The past year has been a particularly difficult one for cases of violence against women in India. From the gang rape and gross mutilation of victim “Nirbhaya” in Delhi in December 2012, to the March gang-rape of a Swiss tourist in Madhya Pradesh, the April kidnapping and rape of a 5-year old girl in Delhi, a July molestation of a teenage girl in Assam by a crowd of men, to the September gang rape of a young reporter in Mumbai, women have been subjected to unspeakably shocking acts of violence. But women, and men, are standing up against this kind of violence now, with women refusing to accept shame for harm done to them, and families supporting the pursuit of justice under the law. And as a result of the shock of the Nirbhaya case, India has stronger laws on rape and new fast-track courts to handle rape trials quickly. Nirbhaya’s rapists and the rapists of the Swiss tourist have already been convicted, and in the former case, sentenced to death.
It is hard to know whether the uptick in stories about violence against women represents an increase in the crime or a heightened attention and willingness to report and mobilize against it. One result internationally, however, has been a growing worry outside India, even wariness, about whether women are safe in India. This sentiment is captured in the particular by the personal narrative of a young American just returned from a semester in India, but also in the aggregate by a downturn in women travelers to India and reports of increased concerns about safety when studying abroad in India (in the absence of data by gender on study abroad, it’s hard to draw any specific conclusions, however). But over the past year, the prevalence of articles internationally about rape in India has certainly increased, resulting in a recent Time magazine corrective to this narrative: “Why Rape Seems Worse in India Than Everywhere Else (but Actually Isn’t)."
Against these challenges of gender-based violence, which have made headlines around the world—seemingly relentlessly so this year—it’s also the case that Indian women have had important successes, and made significant advances in political participation and in high-profile segments of the workplace. Many people know that Indira Gandhi was the second woman elected head of government in the world. (We in the United States still await the end of that glass ceiling). And while the percentage of women elected to Parliament hovers between 10 and 11 percent, Indians have regularly elected women to lead their states.
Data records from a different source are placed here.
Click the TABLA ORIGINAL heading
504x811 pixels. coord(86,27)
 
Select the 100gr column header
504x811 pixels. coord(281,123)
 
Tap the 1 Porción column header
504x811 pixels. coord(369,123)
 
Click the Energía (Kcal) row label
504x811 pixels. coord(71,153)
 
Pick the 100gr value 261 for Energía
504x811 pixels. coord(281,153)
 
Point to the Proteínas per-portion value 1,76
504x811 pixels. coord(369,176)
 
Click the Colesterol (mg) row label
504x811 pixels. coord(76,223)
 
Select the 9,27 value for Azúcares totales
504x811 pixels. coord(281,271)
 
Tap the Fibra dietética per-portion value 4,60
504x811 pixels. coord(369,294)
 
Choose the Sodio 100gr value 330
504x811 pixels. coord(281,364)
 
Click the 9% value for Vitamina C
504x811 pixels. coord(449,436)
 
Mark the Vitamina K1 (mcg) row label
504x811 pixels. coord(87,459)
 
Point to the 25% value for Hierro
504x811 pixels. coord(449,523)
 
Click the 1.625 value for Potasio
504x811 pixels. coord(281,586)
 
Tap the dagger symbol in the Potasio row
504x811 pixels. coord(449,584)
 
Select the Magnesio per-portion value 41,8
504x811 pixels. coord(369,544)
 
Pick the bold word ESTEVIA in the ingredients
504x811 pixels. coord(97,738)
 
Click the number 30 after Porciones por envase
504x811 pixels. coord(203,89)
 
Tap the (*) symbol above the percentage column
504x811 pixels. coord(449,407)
At present three states (Tamil Nadu, West Bengal, and Delhi) are headed by women, and for a period during 2011–2012, when Mayawati was chief minister of the most populous state of Uttar Pradesh, some 300 million Indian citizens overall were represented by women chief ministers. The panchayat level of governance (local bodies) by law reserves one-third of its seats for women, and some states have amended that to 50 percent. An amendment to the constitution has been cleared by the Indian cabinet but not yet passed, which would extend that 50 percent reservation at the panchayat level to the entire country. Newer research on the effects of reserving seats for women at the panchayat level has found that the presence of women leaders has led to greater participation of women attending village meetings, and marks an effective policy avenue for correcting gender imbalance in political participation over time. The Women’s Reservation Bill, still pending, would reserve one-third of the seats in Parliament as well as in the state legislative assemblies for women, and though it has been stalled, its scope is ambitious.
Outside of government, a report earlier this month noted that eight of the major banks in India are headed by women. There is nothing remotely comparable in the U.S. financial services sector. And also quite unlike the United States, where tech and education specialists are focused on encouraging women to enter the science, technology, engineering, and math fields, Indian women are already there. To give just one example, according to IT industry body NASSCOM, India’s IT industry overall is around 30 percent female, and that figure is higher in the business process outsourcing segment, as well as at entry levels. (Of course, this is against the backdrop of a larger gap in women’s workforce participation across sectors broadly in India).
Noting where India has made some real accomplishments of course does not diminish the gravity of violence against women that shocks and preoccupies international attention. But it is fair to recognize that while Indian women face big hurdles, some of those have been overcome, and the picture is far more complex than recent headlines suggest.